月の明るい夜でした。
とても静かな夜でした。
夏には冷たく感じられる月のほの青い光も、白い雪と氷が大地を覆っている季節には、とても暖かいものに感じられます。
風の音も、雪の重みに耐えかねた木が枝をしならす音も、すべては降り積もった雪の中に吸い込まれていきます。

そんなふうに白くて暖かで静かな雪景色の中を、シュンは、羊たちにわかるように 風上から家畜小屋に近付いていきました。

オオカミの匂いに気付いた羊たちが、突然大騒ぎを始めます。
彼等の恐怖心を煽るように、シュンは小屋の厚い木の扉に爪を立てて、低い唸り声をあげました。
飢えて力のないシュンの声は、むしろ吹雪の最後の小さな悲鳴のように か細いものでしたが、それでもそれは羊たちを怯えさせるには十分な力を持っていました。

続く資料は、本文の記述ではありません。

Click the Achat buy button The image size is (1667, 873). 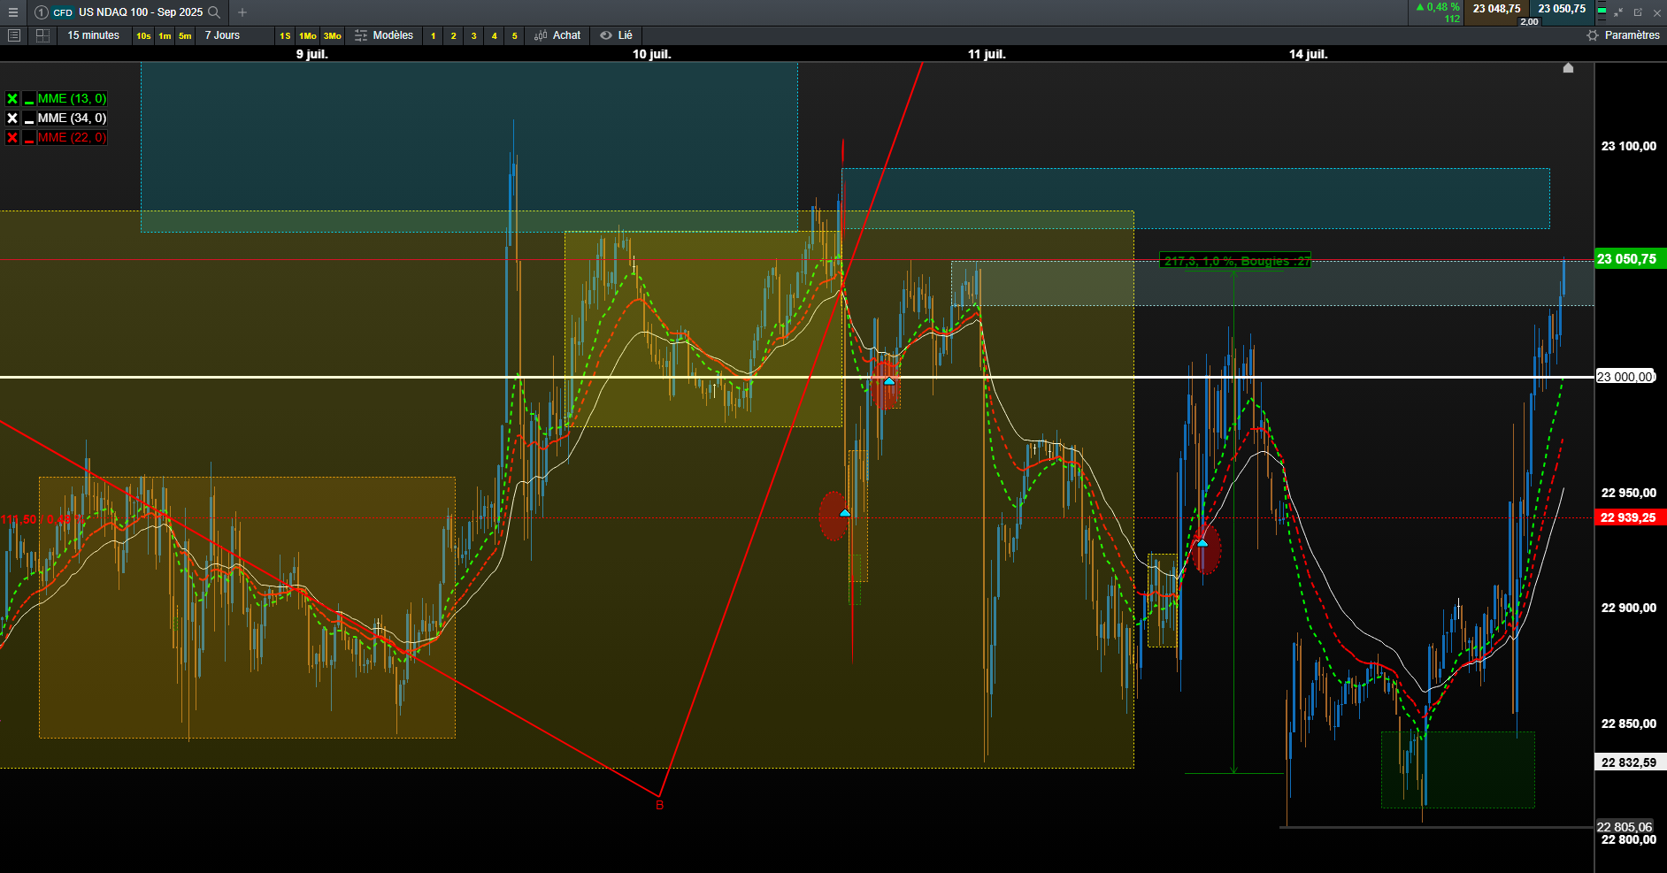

シュンよりもはるかに元気な羊たちの騒ぎを聞きつけたあの青年が、猟銃を持って、彼の家から出てきます。
ログハウスの開かれた扉の前、屋内から漏れる灯りの前に、銃を手にした彼の姿を見い出した時、シュンは、これでやっと自分は辛くて残酷な生から逃れられるのだと思いました。
抑え難い歓喜の念にかられました。

彼の手にかかって死ぬという、シュンの夢がついに叶うのです。
シュンは、少しだけ気力を取り戻しました。
そして、どうせ死ぬのなら、彼の家畜に被害が出ないように家畜小屋から離れた方がいいに違いないと考えたシュンは、森に向かって駆け出しました。
そんなシュンを──醜く貧相な灰色のオオカミを──彼が追ってきます。

飢えて力の出ない足では、いつものように素早く走ることはできませんでしたが、今のシュンには、それも好都合でした。

殺されるために追われているのに、シュンはとても幸せでした。
彼に殺されることができたなら、シュンは醜く残酷な身体から解放され、心だけの存在になって、彼に寄り添うこともできるでしょう。

生きている限り叶わない夢を叶えるために、シュンは、白い雪の上を注意深く駆け続けました。
あまりゆっくりだと不審がられるかもしれませんから、ほどよいスピードを保って。
けれど、彼が逃げるオオカミを見失わないように、わざと雪の上に、はっきりした足跡を残して。

シュンは、月光が照らす白い北の森を、死という夢に向かって走り続けたのです。